Text passage
--- Begin ---

So there aren’t a lot of accidental-death claims compared to, say, conventional life insurance or health coverage.
Therefore, if you’re an insurer or a bank that receives a piece of the action, the more people you can sell such protection to, the more money you’re likely to rake in.
In Hwang’s case, the coverage was coordinated by direct-marketing giant Affinion Group, which aggressively markets accidental death coverage to the financial services industry as a “customer appreciation” program.
The idea is to use the offering of a modest $1,000 insurance policy, which might cost the bank only a few cents in premiums, as a lure to sell increased coverage that can provide significantly more in steady profit.
Affinion says in its pitch to financial institutions that accidental death insurance will “increase profitability, differentiate the institution in the marketplace, deliver incremental fee income and increase retention.”
The insurance, it says, leads to “implementation of multiple acquisition, cross-sell and up-sell direct response events,” which is marketing-speak for the chance to hawk more stuff to anyone who bought a policy.
All the bank or the credit union has to do is provide its customer list. Affinion then contacts you on behalf of the financial institution.
An Affinion spokesman declined to provide details of the program, such as the percentage of people who upgrade from free coverage to paying regular premiums.
Hwang contacted me after encountering difficulty finding out who was behind the $8.10 charge she found on her Bank of America statement. The money, it said, had been withdrawn by “Mlife.”
It wasn’t MetLife, which would be a good first guess. The insurer turned out to be Monumental Life Insurance Co., which has roots dating back to 1858. It’s now owned by the San Francisco insurance heavyweight Transamerica.

--- End ---

Data for this task
--- Begin ---

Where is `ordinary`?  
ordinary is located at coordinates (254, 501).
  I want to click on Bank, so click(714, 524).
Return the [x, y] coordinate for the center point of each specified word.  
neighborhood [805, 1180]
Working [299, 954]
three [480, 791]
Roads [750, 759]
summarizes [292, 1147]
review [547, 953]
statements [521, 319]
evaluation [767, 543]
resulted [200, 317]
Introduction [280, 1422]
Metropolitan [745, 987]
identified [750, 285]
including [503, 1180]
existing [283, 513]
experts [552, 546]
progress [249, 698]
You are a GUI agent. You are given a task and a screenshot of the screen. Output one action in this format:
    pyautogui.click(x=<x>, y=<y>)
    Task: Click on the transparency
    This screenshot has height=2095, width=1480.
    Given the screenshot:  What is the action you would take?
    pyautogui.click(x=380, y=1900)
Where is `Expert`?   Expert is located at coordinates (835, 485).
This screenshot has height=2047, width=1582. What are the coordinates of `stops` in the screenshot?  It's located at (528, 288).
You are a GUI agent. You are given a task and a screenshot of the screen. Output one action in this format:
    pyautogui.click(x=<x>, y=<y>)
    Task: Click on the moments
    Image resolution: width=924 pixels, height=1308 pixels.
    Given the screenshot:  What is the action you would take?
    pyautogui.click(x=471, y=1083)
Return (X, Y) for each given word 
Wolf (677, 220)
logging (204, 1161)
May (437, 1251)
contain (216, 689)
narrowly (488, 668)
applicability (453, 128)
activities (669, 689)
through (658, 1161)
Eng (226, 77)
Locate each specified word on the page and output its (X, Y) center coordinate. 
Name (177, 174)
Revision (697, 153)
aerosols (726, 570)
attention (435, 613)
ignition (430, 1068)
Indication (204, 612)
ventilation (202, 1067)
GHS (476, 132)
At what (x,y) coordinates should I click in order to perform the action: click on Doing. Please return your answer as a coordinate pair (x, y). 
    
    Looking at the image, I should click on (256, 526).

--- End ---

What to do
1. Convert the part of the records that opens with the line containing "attention (435, 613)" and runs through the end of the records into a numbered list, leaving out any blank lines.
2. Carry on the article about accidental-death insurance marketing from its final sentence.
The article and the records come from unrelated sources.

Responses by task
1.
1. attention (435, 613)
2. ignition (430, 1068)
3. Indication (204, 612)
4. ventilation (202, 1067)
5. GHS (476, 132)
6. At what (x,y) coordinates should I click in order to perform the action: click on Doing. Please return your answer as a coordinate pair (x, y). 
7.     Looking at the image, I should click on (256, 526).

2.
The number provided by BofA steered Hwang to Affinion, which was handling the accidental death insurance on behalf of both the bank and the insurer.
It turns out that Hwang’s policy was initiated almost two decades ago, in January 1996, with payments coming from the joint checking account she shared with her mother.
Hwang said she didn’t question the payments, which totaled more than $600 over the years, because they were relatively small and were withdrawn every three months.
“I guess I always assumed they were legitimate,” she said.
Affinion provided Hwang with a copy of the original enrollment form this week. It showed that BofA’s original offer of $1,000 in free coverage had been upgraded to $30,000 worth of protection.
“It’s not my writing,” Hwang told me. “It’s not my signature.”
The policy names her mother as the beneficiary in the event of Hwang’s accidental death. Hwang said her mother this week acknowledged signing her daughter’s name on the enrollment form.
One lesson for all consumers from this episode is that many companies deliberately keep recurring fees at nickel-and-dime levels to discourage people from taking notice or asking questions.
As I said before, don’t fall for it. Keep close tabs on your financial statements.
At the same time, banks and credit unions shouldn’t be complicit in flogging dubious insurance to customers. Nor should they pretend that they’re doing customers a favor when they’re really trying to pad their pockets.
A BofA spokeswoman said the bank stopped offering accidental death policies in 2013 as part of efforts to “focus on core banking products and services.”
That was a step in the right direction. But an online search reveals that many other institutions continue making coverage available to customers.
Affinion’s program is listed as an “endorsed solution” by the American Bankers Assn. to “help banks make money.”
“Consumers are generally much better off buying a conventional term-life policy and basic health and disability insurance than one of these policies,” said Bach at United Policyholders.
You’d be suspicious, I imagine, if a life insurer offered to refinance your mortgage. Do you really think your bank or credit union is worried about you losing a limb?